Algorithm: dictionary

Targhan · 08:26, 08 August 17

For a "certain project", I need to build some kind of dictionary in order to encode a large amount of text efficiently. For example:
The text "hello low hell" would result in the dictionary "hellow", with every word is a reference to an index of the dictionary:
hello -> 0, 5 (offset, size)
low -> 3, 3
hell -> 0, 4

I have no problem creating my own algorithm, in any language (all this will be generated on PC), but I am pretty sure someone, on CPC or on the net, has already did something like this and I don't want to re-invent the wheel. Does anyone know about an existing implementation? Also, what is the name of such compression ("dictionary" is pretty vague)?

Thanks.

roudoudou · 08:36, 08 August 17

the flower cruncher was LZW, it was slow to crunch/decrunch and less efficient than clever LZ alternatives

text compression is very dependant of the number of differents char to crunch and the language, as you may include short encoding, statistics about char following char, ...

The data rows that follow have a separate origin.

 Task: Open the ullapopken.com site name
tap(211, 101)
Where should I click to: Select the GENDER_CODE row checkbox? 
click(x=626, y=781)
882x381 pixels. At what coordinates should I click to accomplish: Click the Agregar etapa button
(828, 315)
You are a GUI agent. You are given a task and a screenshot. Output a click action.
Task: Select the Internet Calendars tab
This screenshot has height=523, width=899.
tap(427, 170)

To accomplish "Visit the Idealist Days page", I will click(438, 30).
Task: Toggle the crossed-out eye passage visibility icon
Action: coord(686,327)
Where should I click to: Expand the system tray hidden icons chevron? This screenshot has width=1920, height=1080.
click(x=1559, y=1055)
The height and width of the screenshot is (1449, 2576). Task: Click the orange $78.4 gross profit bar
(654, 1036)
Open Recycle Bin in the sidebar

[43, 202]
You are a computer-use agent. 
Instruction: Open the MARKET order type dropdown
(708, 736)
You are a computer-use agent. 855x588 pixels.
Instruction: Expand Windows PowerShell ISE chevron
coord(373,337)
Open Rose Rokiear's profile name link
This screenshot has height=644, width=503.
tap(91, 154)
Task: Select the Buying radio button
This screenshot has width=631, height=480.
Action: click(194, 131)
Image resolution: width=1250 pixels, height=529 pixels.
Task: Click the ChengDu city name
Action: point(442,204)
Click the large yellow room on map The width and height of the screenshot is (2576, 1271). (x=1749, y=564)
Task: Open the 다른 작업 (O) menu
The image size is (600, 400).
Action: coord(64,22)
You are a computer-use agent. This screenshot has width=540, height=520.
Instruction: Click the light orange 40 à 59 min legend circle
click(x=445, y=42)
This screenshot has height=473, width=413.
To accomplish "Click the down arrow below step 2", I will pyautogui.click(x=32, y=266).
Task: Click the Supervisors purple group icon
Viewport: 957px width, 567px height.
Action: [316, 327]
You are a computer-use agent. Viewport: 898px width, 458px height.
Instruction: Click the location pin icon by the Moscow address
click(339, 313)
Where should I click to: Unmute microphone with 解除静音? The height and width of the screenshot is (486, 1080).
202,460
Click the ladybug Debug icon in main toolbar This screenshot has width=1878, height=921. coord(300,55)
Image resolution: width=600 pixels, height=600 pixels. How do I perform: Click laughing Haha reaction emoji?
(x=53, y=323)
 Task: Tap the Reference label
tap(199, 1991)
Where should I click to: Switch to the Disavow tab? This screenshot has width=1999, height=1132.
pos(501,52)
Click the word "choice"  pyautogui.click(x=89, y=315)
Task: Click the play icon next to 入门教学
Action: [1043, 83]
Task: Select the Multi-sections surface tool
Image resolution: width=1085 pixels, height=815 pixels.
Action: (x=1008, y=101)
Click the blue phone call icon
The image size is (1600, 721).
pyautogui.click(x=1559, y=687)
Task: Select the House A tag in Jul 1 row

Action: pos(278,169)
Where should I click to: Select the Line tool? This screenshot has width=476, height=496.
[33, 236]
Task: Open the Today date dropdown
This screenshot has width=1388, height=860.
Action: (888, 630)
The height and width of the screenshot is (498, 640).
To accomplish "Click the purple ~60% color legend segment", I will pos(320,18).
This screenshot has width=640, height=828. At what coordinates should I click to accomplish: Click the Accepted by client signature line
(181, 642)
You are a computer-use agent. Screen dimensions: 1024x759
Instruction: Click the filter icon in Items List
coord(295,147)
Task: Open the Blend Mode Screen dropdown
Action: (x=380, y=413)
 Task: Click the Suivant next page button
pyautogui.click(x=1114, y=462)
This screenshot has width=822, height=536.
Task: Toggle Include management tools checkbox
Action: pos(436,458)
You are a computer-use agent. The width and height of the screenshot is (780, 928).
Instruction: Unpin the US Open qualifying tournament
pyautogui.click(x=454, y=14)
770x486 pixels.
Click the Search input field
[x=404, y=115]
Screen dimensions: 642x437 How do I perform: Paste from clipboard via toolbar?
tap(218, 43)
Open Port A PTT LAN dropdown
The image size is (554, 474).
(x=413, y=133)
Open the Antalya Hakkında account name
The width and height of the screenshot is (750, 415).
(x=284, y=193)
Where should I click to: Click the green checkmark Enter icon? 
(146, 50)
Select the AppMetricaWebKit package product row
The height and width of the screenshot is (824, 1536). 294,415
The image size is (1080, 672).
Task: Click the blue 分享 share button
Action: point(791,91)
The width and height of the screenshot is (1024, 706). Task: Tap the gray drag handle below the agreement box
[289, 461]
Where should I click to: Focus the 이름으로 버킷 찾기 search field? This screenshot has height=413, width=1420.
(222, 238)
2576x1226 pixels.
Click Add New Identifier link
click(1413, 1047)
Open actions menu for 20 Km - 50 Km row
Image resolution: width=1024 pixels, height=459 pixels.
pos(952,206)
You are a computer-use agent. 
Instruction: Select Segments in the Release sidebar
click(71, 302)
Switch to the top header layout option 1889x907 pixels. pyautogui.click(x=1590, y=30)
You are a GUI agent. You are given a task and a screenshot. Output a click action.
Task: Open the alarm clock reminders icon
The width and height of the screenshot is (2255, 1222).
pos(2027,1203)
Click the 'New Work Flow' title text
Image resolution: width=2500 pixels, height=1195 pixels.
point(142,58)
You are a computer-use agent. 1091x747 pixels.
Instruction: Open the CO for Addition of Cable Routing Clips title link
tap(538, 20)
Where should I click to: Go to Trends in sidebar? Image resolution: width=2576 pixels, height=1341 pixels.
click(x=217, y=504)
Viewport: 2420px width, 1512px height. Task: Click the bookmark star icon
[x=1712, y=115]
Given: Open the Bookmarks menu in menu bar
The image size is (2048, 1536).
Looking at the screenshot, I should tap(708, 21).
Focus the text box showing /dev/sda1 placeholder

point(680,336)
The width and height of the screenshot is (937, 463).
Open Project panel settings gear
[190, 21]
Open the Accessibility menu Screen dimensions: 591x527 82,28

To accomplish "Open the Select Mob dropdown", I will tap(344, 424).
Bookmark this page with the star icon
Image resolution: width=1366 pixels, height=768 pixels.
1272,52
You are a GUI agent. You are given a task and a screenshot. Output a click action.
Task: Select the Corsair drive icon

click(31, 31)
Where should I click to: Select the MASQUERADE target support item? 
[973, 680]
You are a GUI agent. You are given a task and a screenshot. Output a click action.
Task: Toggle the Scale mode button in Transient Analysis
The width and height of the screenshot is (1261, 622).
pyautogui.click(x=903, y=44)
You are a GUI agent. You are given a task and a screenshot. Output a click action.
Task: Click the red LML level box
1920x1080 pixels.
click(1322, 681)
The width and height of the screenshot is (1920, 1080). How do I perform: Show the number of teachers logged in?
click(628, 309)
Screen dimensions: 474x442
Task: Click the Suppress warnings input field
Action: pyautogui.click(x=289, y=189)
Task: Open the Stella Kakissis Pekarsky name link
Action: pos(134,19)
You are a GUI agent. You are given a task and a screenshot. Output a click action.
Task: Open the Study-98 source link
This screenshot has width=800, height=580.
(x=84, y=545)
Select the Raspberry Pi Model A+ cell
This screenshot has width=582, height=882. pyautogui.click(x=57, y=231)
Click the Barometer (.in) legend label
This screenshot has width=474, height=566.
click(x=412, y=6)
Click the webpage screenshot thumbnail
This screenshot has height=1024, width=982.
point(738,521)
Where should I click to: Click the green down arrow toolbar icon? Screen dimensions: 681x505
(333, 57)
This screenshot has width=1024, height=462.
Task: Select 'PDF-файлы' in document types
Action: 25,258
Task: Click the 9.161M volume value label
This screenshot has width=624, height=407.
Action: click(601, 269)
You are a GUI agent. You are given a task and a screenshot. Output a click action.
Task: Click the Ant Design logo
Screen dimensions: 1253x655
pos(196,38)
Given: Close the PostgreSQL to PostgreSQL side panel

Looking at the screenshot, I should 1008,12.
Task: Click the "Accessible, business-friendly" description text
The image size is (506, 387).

arnoldemu · 08:53, 08 August 17

http://web.stonehill.edu/compsci/lc/textcompression.htm

"Huffman tree" and "Huffman codes"

Targhan · 09:39, 08 August 17

Thanks! However, I believe these algorithms are overkill for what I am doing. I need a fast decrunch time, on individual text files, that would refer only one dictionary for all the texts. Maybe that's doable with Hoffman, tough... Maybe I'm wrong, but for my needs, I believe that working on a word-basis is better than on char-basis, but maybe I'm wrong.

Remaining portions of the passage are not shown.